25 In order to establish conscious maladministration it is necessary to demonstrate the equivalent of a corrupt exercise of statutory power or the exercise of that power with deliberate disregard to the scope of the power: Futuris (at [55], [57] and [60]).
26 The Full Court has held that an allegation of conscious maladministration requires proof of actual bad faith on the part of the decision-maker and not some form of constructive bad faith: Denlay v Federal Commissioner of Taxation (2011) 193 FCR 412 per Keane CJ, Dowsett and Reeves JJ (at [76] and [78]). It may be accepted that determination of the existence of bad faith requires consideration of the actual state of mind of the decision-maker. It is not demonstrated simply by showing error: Minister for Immigration & Multicultural & Indigenous Affairs v SBAN [2002] FCAFC 431 per Heerey and Kiefel JJ (at [8]).
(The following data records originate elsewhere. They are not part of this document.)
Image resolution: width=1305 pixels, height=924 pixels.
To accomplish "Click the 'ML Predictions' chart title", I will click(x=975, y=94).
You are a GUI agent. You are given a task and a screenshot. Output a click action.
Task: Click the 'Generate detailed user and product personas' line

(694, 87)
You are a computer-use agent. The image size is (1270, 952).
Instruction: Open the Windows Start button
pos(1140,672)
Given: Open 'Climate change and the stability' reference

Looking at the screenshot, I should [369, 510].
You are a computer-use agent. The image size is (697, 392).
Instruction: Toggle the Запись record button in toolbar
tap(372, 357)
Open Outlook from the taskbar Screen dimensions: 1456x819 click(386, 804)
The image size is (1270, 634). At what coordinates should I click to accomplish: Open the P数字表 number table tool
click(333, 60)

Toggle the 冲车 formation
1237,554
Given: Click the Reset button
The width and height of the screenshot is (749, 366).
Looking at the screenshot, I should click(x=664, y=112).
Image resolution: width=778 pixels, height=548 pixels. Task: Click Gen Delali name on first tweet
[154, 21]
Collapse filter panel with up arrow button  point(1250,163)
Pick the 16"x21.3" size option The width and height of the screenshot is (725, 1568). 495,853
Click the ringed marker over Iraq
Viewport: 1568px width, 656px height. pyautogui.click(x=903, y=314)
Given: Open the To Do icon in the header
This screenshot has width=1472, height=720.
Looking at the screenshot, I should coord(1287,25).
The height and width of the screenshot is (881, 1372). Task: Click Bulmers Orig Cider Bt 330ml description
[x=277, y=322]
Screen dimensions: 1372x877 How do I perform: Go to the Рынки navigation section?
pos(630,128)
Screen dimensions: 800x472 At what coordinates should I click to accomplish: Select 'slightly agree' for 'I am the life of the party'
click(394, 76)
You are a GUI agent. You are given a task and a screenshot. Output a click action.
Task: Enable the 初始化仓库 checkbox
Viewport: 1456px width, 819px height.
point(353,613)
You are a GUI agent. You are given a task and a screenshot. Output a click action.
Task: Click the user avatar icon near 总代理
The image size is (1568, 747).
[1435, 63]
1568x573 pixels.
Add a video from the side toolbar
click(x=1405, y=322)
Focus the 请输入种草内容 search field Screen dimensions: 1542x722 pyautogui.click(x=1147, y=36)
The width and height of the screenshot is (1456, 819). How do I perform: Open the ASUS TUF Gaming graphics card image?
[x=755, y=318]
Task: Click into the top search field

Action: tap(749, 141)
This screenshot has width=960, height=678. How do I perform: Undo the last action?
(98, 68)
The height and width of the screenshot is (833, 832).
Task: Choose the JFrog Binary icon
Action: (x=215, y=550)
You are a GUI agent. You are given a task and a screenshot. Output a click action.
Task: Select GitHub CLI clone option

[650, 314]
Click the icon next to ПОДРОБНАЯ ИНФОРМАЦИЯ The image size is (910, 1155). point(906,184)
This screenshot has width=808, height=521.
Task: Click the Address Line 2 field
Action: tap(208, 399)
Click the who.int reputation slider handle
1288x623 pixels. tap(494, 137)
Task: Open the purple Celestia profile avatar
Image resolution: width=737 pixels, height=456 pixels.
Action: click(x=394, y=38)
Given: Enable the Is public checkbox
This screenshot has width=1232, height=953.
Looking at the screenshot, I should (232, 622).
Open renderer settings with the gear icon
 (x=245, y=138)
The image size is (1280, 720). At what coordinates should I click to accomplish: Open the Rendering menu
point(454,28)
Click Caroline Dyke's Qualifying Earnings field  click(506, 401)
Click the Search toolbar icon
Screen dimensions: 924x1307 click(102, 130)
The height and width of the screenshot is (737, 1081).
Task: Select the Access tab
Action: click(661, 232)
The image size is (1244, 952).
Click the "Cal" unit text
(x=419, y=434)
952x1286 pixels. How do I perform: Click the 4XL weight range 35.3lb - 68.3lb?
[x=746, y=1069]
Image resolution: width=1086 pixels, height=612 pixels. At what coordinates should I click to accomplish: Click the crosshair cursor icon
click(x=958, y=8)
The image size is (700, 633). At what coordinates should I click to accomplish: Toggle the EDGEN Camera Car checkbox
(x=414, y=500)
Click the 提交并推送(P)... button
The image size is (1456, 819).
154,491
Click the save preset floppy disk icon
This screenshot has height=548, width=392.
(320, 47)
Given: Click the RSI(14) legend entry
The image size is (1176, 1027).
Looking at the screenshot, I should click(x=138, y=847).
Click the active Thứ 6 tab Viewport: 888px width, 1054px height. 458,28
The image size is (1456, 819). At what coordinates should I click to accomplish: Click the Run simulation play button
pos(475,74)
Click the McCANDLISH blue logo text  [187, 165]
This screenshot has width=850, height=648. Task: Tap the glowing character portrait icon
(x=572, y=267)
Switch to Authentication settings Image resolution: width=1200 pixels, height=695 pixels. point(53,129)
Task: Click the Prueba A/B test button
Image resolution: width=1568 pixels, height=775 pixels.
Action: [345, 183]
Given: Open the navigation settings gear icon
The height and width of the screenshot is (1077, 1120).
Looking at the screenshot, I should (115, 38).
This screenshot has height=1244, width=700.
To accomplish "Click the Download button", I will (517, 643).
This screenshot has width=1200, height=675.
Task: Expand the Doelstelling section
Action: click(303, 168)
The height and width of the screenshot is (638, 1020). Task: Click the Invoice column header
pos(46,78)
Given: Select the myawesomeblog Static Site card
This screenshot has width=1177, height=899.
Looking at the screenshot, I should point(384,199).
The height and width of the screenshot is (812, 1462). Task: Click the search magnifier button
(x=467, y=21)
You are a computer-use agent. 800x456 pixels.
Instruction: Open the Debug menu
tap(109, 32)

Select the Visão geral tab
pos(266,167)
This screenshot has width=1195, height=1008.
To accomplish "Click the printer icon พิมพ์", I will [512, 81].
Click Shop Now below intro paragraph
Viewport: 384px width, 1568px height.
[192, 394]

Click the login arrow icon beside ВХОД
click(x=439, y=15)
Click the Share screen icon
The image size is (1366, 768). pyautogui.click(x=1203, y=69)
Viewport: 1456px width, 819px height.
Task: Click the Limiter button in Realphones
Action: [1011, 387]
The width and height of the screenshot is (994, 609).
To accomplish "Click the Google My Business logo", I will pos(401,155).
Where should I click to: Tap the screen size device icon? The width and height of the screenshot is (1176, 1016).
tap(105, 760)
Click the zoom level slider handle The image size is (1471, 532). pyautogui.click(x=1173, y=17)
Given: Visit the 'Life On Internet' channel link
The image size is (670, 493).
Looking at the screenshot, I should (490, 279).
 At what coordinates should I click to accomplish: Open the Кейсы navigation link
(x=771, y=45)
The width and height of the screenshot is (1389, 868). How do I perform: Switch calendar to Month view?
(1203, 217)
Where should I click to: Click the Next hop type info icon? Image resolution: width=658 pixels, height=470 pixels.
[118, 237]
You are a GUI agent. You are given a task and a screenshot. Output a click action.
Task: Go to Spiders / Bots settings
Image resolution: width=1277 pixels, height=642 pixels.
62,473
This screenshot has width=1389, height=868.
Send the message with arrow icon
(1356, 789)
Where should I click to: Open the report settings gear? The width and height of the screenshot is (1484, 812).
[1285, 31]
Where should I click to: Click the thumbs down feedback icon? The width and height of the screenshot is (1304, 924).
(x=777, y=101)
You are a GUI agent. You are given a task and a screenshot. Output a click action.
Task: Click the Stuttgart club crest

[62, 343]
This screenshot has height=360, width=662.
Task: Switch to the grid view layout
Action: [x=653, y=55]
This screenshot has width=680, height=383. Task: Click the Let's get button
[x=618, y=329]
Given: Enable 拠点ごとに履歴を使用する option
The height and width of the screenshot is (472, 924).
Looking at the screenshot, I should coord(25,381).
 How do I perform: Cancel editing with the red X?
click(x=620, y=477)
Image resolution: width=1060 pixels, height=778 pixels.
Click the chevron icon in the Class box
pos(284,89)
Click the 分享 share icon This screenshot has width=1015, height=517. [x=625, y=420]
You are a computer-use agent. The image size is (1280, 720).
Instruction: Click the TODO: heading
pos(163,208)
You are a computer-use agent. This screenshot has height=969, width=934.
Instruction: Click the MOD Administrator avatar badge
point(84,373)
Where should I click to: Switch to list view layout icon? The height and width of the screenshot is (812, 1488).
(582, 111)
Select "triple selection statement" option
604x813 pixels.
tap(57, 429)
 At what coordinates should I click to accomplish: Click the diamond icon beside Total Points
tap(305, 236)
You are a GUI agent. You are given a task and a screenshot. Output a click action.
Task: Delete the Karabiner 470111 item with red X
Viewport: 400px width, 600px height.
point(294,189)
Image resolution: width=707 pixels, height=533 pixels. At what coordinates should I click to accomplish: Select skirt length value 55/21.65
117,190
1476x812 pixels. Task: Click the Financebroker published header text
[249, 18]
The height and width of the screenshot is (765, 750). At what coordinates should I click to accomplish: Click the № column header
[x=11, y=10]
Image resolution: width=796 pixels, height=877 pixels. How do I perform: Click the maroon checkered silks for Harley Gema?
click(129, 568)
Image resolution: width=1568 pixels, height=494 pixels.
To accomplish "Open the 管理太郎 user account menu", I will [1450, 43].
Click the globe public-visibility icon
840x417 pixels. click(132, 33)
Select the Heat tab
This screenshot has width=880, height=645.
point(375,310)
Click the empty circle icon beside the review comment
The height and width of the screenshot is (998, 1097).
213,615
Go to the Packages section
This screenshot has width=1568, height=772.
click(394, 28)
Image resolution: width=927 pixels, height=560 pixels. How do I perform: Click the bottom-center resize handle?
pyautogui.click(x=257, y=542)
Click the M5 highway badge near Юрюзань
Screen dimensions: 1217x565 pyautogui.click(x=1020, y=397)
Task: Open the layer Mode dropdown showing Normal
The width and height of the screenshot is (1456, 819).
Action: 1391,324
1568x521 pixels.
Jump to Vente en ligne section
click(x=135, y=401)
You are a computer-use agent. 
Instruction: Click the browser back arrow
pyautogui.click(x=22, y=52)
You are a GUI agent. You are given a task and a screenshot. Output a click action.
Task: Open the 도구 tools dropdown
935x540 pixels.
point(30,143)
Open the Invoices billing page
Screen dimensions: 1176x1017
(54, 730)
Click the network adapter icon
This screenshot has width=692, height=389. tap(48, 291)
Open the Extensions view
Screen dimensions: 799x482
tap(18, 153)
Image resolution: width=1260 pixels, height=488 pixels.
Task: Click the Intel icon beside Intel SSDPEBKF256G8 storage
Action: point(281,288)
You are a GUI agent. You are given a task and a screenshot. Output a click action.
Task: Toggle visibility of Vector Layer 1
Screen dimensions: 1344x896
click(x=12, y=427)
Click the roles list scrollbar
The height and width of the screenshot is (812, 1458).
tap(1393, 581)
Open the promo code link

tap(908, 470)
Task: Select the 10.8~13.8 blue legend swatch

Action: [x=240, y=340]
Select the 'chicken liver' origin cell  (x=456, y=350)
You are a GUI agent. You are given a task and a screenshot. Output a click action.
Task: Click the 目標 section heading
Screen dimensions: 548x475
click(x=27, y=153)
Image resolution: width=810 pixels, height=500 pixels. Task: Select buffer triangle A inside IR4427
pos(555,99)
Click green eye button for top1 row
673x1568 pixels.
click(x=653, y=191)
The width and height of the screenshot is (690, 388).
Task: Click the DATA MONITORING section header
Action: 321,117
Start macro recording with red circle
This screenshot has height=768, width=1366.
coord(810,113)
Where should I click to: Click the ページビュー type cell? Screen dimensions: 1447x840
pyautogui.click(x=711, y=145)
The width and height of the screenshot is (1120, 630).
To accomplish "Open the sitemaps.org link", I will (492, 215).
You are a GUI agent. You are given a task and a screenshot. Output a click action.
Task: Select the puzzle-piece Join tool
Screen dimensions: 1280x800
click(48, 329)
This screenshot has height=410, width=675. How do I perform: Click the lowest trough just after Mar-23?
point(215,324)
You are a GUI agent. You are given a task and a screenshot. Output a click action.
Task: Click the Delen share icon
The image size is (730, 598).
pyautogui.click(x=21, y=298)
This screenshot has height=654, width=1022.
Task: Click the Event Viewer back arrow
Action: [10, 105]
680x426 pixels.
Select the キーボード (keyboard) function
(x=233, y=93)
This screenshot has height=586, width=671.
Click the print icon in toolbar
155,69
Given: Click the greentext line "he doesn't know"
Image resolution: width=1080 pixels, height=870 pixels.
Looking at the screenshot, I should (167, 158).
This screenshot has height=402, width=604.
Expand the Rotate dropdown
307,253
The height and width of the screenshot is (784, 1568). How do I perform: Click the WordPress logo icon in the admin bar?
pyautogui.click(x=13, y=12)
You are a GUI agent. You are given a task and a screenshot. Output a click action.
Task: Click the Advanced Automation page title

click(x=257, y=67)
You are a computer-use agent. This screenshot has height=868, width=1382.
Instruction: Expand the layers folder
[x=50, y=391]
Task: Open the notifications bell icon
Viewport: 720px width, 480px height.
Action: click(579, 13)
27 As the plurality in Futuris observed (at [60]), an allegation of conscious maladministration is a serious allegation that should never be lightly made and will rarely succeed. Besanko J in Roberts v Deputy Commissioner of Taxation (2013) 228 FCR 280 (at [42]) expressly rejected any suggestion that 'recklessness in an expanded sense or carelessness in the administrative process' (emphasis added) was sufficient to establish conscious maladministration. This view was also endorsed by Mansfield J on an application for leave to appeal in Roberts v Deputy Commissioner of Taxation [2015] FCA 238 (at [35]). In Roberts [2015] FCA 238, Mansfield J said (at [14]-[15] and [29]-[32]):
14. As to conscious maladministration, the primary judge at [27] recognised correctly that the applicant's contention both at first instance, and on this appeal, was to assert that the 2008 assessments were the product of reckless maladministration, and that that is a sufficient basis upon which to set aside those assessments.
15. The primary judge then addressed the content of the asserted reckless administration, over the succeeding section of those reasons [27]-[42]. In particular, attention was drawn in the course of submissions by counsel on behalf of the appellant to the passage at [28] as follows:
It seems to me that recklessness is very close to conscious maladministration in that it is proceeding with a course of conduct well knowing that it is likely that it is not in accordance with the law and prescribed administrative processes, but careless or indifferent to that fact. It includes a serious departure from the law and prescribed administrative processes, but careless or indifferent to that fact. It includes a serious departure from the law and prescribed administrative processes to the point that one can infer wilful blindness or a state of mind akin to that.
And later at [42], his Honour said:
I accept as arguable for the purposes of this application that that form of recklessness which bears a close affinity with deliberate conduct (and which I have described above) may be sufficient and I will proceed on that basis.
(emphasis added)
…
29 The applicant's contention at [27] of his written submissions illustrate, in a short sentence, the difference in emphasis between the approach of the primary judge as to what is required to show maladministration (including, as his Honour said, recklessness) and the applicant's contention that "recklessness and want of a diligent and conscientious approach" suffice.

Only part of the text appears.